June
It’s June, and we saw the first double-breasted seersucker of the season at the bird feeder. We were having morning coffee at a favorite spot in our house where we frequently practice awakening. The view slopes up and away the backyard with its rich green and several gardens of native wild flowers, herbs, and hollies, the new October Glory maple waiting to crown all with its orange-red umbrage in the fall.
The yard in its entirety is CP’s domain, horticultured attentively as it is. She is not given to my foolishness with bird’s names or much else, for that matter. But this morning the lightness of our being seemed more nourishing than usual as we anticipated working out at rehab the next hour. We had only yesterday got the pump going again in the leaden cistern with the spouting lion’s head and fixed the leak along one of its joints with duct tape. Public television’s Red Green, I thought, would be proud of us.
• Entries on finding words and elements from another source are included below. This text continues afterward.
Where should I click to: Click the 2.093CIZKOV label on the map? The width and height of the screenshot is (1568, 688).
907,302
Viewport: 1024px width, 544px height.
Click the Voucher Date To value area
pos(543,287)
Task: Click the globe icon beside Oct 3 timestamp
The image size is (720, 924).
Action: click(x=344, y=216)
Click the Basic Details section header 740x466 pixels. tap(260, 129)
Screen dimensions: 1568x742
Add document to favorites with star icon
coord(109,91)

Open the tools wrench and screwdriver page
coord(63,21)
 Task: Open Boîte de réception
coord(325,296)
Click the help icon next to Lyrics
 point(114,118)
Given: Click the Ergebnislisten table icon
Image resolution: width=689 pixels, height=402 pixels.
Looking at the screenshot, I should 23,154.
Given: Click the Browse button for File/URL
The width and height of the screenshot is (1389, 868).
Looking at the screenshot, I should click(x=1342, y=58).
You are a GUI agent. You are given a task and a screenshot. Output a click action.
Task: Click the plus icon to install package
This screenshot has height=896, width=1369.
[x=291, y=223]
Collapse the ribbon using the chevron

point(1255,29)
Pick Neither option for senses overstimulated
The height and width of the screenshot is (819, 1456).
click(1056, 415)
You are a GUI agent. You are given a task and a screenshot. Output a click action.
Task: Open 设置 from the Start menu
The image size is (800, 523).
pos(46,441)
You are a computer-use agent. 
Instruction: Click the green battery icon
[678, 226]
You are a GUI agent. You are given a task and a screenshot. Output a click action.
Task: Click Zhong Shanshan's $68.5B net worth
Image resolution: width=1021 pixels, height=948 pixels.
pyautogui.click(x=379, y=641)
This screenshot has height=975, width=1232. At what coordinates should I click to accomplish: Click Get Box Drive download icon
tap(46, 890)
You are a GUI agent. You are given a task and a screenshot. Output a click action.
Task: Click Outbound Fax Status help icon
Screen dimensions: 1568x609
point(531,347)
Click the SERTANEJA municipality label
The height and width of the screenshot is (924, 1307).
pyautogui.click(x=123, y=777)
I had enough yard work on my resumé by the time I got out of high school and into college to keep me from pursuing anymore. I’ve never been of much help save to admire CP whose strength and alacrity with forty-pound bags of topsoil is amazing for her size. All of which serves her well at rehab where the treadmills, stationary bikes, and workout machines with all their pulleys and levers and weights and pocketa-pocketa remind me of Walter Mitty hard at work in Dr Frankenstein’s monster assembly lab.
This morning was no different. But I must confess that workout seems always better in retrospect than in anticipation. It is good that God gives us these carnations with which to recycle her spirit in the hope maybe of doing some good every once in a while, that is, as the Quakers might say, when the meeting is over and the service begins.